- **What you are asked to do**:
Tally up every line in the records beneath that has "computer", and write down only the total.

___ Material for the task ___

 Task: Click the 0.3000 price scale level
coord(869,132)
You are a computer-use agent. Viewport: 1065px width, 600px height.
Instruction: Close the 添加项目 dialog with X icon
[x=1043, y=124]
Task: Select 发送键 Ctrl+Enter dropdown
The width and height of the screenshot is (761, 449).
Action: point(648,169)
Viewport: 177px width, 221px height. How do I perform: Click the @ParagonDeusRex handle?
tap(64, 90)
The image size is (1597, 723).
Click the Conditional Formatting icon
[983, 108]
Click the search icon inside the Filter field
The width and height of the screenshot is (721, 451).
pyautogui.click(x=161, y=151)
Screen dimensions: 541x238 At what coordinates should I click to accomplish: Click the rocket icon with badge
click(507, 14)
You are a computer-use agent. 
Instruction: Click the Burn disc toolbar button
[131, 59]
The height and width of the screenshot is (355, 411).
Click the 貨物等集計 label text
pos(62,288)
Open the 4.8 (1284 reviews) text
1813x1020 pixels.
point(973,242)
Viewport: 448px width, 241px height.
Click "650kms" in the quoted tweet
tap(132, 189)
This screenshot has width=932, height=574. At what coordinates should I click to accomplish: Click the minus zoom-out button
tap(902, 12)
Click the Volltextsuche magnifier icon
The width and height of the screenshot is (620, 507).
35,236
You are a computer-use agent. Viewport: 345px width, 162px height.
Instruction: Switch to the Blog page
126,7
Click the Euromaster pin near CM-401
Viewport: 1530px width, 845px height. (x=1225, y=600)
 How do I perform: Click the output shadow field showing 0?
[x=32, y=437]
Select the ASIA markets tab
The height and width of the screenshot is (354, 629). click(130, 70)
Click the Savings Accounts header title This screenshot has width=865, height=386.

___

- **Written answer**:
3